● **TASK TO COMPLETE**:
Once the pictures are set aside, reproduce all of the records exactly.
(Beginning of EXCERPTED DATA)
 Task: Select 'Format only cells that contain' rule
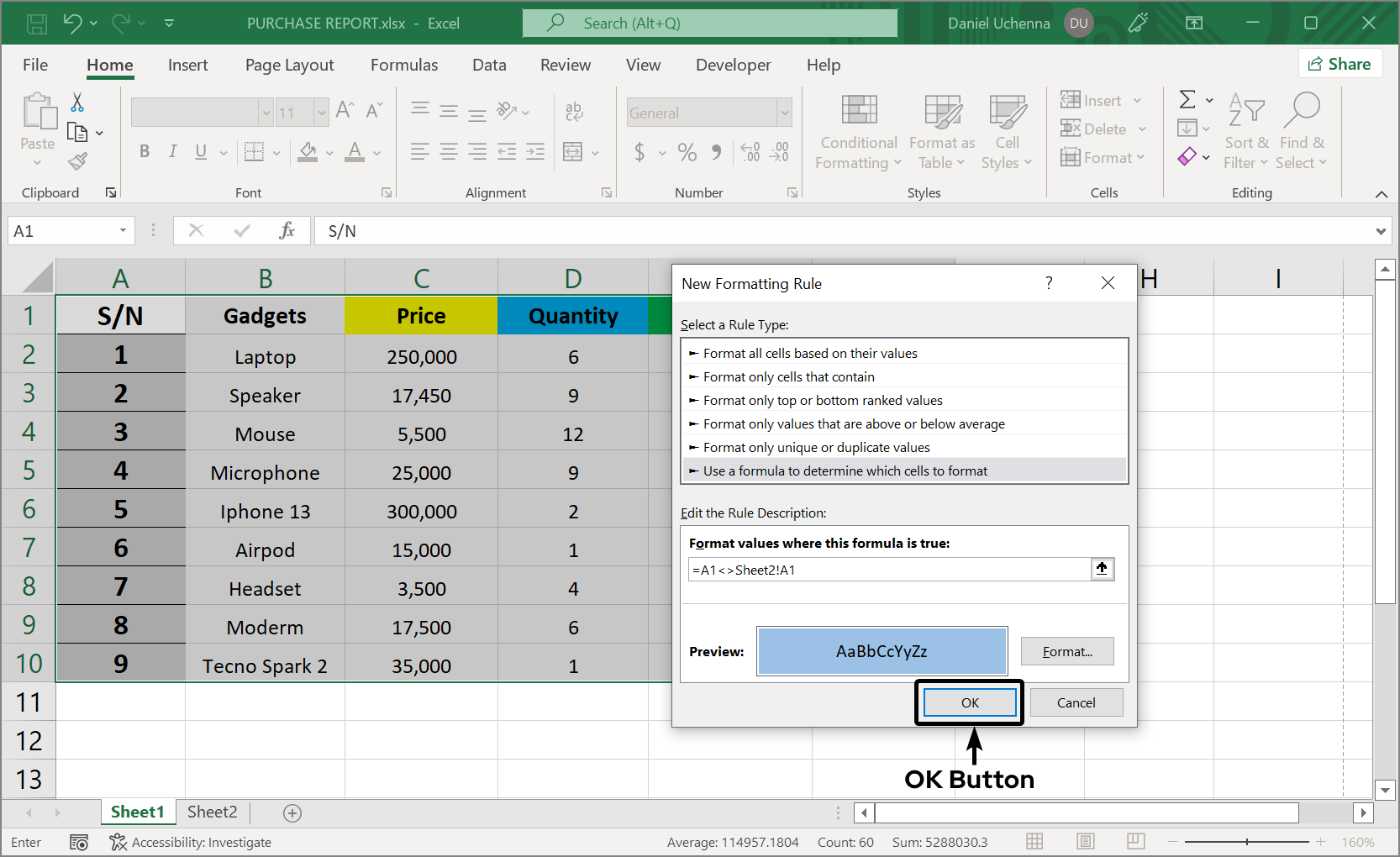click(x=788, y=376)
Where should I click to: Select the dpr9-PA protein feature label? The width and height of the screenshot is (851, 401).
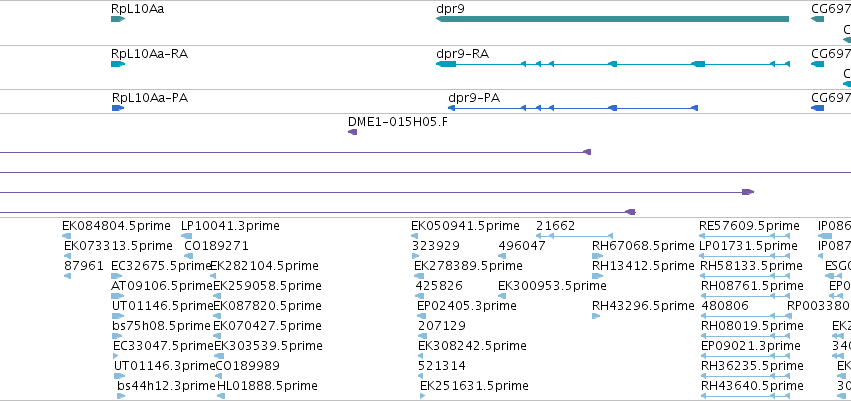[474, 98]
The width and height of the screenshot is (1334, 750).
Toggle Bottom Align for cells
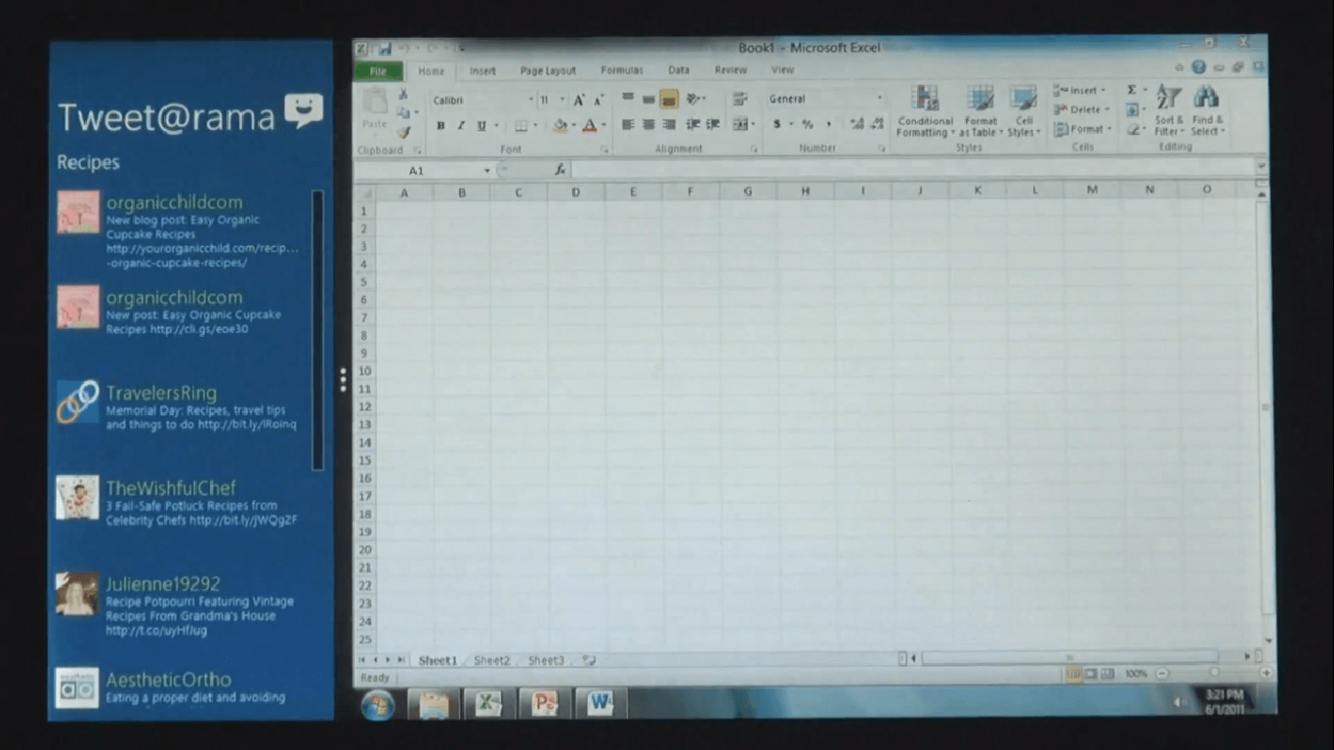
(End of EXCERPTED DATA)
● **TASK OUTPUT**:
 Task: Select 'Format only cells that contain' rule
click(x=788, y=376)
Where should I click to: Select the dpr9-PA protein feature label? The width and height of the screenshot is (851, 401).
[474, 98]
The width and height of the screenshot is (1334, 750).
Toggle Bottom Align for cells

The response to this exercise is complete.